In the past, a distributed control system (DCS) has served as the core or “brain” to a power plant. Think of it like this: The system centralizes plant operations – from control, monitoring and reporting of individual assets to delivering insights and individual process area KPIs.

Sounds like the way your mind functions, right?

So, what if plant operators were able to tap into not only the brain of their operations, but also each nerve ending to better understand real-time events?

The enabling technology of the Industrial Internet of Things is making this possible today. Companies can now take advantage of a more modern DCS to improve productivity, safety, flexibility and maintenance.

With a modern DCS, operators can make real-time comparisons of thermal plant heat rates for dispatching. At the same time, maintenance can also drill down into specific plant equipment health to help optimize assets and maximize profitability.

By linking physical and virtual aspects of a plant, a modern DCS has the ability to empower rapid decision-making like never before. It can bring process areas and human capital together to produce value in ways that were impossible just years ago.

A modern DCS is essential in the evolution of a connected plant for a variety of reasons. It serves as the foundation to transforming data into business value for improved asset utilization.

Historically, DCSs provided an infrastructure that captured, analyzed and contextualized data at its source. The ecosystem of data has expanded exponentially with the increase of connected devices and the convergence of information technology and operational technology systems.

A modern DCS uses a single, open platform to manage data and empower operators. In fact, as more and more business operations become visible, end users are able to capture operational constraints and opportunities closer to real time.

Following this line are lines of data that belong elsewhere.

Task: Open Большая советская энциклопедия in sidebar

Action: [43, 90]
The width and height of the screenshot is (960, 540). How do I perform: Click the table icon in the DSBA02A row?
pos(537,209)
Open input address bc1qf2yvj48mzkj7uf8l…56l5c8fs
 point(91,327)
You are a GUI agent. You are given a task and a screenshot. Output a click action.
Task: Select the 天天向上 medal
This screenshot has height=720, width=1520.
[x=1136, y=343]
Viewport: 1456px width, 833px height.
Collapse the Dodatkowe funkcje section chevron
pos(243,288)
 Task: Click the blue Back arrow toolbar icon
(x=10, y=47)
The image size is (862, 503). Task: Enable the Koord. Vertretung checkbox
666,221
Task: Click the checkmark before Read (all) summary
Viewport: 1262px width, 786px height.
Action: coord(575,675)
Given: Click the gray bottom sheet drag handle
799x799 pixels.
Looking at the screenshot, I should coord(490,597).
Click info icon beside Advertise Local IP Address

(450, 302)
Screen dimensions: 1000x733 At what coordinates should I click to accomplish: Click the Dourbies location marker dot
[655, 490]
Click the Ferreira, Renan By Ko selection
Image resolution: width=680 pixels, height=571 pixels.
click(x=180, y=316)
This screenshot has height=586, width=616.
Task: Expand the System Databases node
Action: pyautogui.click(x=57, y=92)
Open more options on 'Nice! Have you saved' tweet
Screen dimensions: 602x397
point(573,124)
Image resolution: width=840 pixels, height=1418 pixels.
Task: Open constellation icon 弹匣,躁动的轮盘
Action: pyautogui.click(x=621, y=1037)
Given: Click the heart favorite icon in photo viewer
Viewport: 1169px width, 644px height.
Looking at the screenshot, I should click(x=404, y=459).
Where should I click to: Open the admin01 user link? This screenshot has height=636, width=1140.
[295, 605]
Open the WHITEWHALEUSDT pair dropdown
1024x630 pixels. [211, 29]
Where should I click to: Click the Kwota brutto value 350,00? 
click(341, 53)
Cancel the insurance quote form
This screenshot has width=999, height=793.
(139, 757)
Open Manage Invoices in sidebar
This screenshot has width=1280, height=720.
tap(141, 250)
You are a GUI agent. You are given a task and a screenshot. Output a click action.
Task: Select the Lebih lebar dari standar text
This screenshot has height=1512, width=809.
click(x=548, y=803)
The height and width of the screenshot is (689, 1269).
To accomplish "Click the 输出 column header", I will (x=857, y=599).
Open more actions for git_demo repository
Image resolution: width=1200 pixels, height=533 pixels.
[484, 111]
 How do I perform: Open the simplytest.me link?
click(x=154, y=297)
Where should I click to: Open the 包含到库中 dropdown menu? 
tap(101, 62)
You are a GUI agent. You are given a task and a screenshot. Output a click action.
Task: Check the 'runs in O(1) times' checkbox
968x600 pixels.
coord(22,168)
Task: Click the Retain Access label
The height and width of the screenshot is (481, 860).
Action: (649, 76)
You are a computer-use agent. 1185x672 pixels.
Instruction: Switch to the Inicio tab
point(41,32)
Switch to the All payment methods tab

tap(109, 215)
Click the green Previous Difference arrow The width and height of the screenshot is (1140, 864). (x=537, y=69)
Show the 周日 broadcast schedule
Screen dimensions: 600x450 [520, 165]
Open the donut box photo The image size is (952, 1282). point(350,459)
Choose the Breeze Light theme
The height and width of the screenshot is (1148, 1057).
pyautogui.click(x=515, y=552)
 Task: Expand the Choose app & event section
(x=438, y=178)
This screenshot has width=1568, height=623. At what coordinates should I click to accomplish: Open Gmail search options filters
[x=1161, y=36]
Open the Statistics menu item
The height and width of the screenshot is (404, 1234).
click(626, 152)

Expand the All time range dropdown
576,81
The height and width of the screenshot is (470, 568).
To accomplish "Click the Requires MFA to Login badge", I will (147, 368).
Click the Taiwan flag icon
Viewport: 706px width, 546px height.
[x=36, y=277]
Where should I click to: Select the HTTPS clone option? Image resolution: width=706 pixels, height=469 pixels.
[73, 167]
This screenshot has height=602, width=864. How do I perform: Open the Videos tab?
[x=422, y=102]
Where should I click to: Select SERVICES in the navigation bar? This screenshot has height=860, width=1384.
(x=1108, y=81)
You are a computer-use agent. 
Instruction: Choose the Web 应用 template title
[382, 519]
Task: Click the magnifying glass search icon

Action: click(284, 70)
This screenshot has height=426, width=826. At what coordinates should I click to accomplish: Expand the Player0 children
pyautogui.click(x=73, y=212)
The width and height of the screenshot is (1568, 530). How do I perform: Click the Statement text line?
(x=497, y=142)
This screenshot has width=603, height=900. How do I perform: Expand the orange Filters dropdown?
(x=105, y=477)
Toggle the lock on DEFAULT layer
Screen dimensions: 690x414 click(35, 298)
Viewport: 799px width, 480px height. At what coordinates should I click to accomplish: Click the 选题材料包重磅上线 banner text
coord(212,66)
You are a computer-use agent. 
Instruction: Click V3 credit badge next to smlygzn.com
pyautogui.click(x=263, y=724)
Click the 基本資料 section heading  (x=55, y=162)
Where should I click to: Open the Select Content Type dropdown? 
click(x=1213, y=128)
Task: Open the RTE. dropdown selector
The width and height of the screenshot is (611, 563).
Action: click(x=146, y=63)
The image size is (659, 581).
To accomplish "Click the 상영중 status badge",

Applications and systems – such as integrated, intelligent electrical devices and smart instrumentation – can be unified, resulting in speedy data analysis for richer insight and better decision-making.

But a modern DCS doesn’t just help power generation companies operationalize data within a power plant. The system is able to aggregate information from across assets to the enterprise level to help facilitate better decision-making at the appropriate level in the organization.

Outside the plant, for instance, a fleet comprised of fossil and renewable generation assets can be connected at an enterprise level to collect and analyze data globally. Once connected, data can be standardized and presented in context to the operators and analysts across a unified and intuitive HMI.

Overall, a site can be combined into one unified, scalable platform creating a reporting solution that provides flexibility and versatility to help reduce the time to onboard and make new fleet acquisitions operational.

Throughout the last decade, the emergence of information-enabling technology has caused power producers to shift their operating and business results toward a connected plant, but the pace has been slow and uneven.

As utilities continue to experience pressure from policymakers, regulators and major market players, the right solutions – a modern DCS – is essential to staying competitive and enabling all the benfits of The Connected Enterprise.